Samuel Colt
Samuel Colt was an American inventor, industrialist and businessman. Colt made the mass production of revolvers commercially viable. His firearms were used widely during the settling of the western frontier. His innovative use of art, celebrity endorsements, and corporate gifts to promote his wares made him a pioneer of advertising, product placement and mass marketing.
About Samuel Colt in brief
Samuel Colt was an American inventor, industrialist and businessman. Colt made the mass production of revolvers commercially viable. His firearms were used widely during the settling of the western frontier. Colt’s manufacturing methods were sophisticated. His innovative use of art, celebrity endorsements, and corporate gifts to promote his wares made him a pioneer of advertising, product placement and mass marketing. Colt died in 1862 as one of the wealthiest men in America. He was born in Hartford, Connecticut, the son of Christopher Colt, a farmer who had relocated his family to the city after he became a businessman, and Sarah. His maternal grandfather, Major John Caldwell, had been an officer of the Continental Army; one of Colt’s earliest possessions was John’s flintlock pistol. Colt’s mother died from tuberculosis when Colt was six years old, and his father remarried two years later, to Olivia Sargeant. His oldest sister, Margaret, died of tuberculosis at age 19, and the other, Sarah Ann, later committed suicide. A third brother, John C. Colt, a man of many occupations, was convicted of an 1841 murder and committed suicide on the day he was to be executed. On a voyage to Calcutta aboard the brig Corvo, Colt had the idea for a type of revolver while at sea, inspired by the capstan, or windlass, which had a ratchet and pawl mechanism which he would later say gave him the ideas for his revolver designs. When Colt returned to the United States during 1832, he resumed working for his father, who financed the production of two guns, a rifle and a pistol.

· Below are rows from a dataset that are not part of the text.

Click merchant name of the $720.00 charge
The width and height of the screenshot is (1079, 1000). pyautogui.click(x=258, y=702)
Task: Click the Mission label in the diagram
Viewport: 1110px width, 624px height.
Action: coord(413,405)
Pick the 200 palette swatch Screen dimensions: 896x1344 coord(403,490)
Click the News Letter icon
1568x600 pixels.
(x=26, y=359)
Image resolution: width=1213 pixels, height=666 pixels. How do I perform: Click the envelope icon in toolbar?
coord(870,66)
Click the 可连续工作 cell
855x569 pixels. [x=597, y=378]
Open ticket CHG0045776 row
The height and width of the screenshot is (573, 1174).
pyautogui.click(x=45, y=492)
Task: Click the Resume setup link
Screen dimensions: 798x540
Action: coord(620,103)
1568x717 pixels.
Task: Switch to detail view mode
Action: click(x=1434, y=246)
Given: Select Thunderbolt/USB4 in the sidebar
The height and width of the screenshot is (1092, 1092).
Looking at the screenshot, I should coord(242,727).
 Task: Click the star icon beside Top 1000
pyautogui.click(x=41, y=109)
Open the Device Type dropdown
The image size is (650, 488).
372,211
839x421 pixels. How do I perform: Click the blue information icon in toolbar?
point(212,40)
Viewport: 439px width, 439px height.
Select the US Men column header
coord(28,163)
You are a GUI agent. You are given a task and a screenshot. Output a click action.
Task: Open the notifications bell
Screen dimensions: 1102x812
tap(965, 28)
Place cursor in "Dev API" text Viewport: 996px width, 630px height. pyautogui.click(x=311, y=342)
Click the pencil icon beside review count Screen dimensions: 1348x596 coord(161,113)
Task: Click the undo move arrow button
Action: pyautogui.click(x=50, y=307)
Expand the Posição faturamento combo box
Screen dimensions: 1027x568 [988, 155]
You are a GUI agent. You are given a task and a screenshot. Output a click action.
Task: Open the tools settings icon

The first completed pistol exploded when it was fired, but Colt had to find a way to pay for the development of nitrous oxide. He started a portable laboratory on his father’s textile plant, so he earned a living performing demonstrations across the U.S. and Canada. As Colt realized that sales decreased, he began doing the same lectures on street corners and in museums. Colt conceived himself as “the Celebrated Dr. Coult of New-York, London and Cal cutta”. He thought if he could enlighten people about a new idea, he could turn more receptive to his new idea concerning nitrous Oxide. He had a patent for a revolver in 1847, but his father would not finance any more development, so Samuel needed to find an alternative way to make a living. He built a homemade galvanic cell and advertised as a Fourth of July event during that year that he would explode a raft on Ware Pond using underwater explosives; although the raft was missed, the explosion was still impressive. During 1829, at the age of 15, Colt began working in his father’s textile plant in Ware, Massachusetts, where he had access to tools, materials, and factory workers’ expertise. Later, after hearing soldiers talk about the success of the double-barreled rifle and the impossibility of a gun that could shoot five or six times without reloading, Colt decided that he wanted to create the “impossible gun”.
You want to know more about Samuel Colt?
This page is based on the article Samuel Colt published in Wikipedia (as of Oct. 30, 2020) and was automatically summarized using artificial intelligence.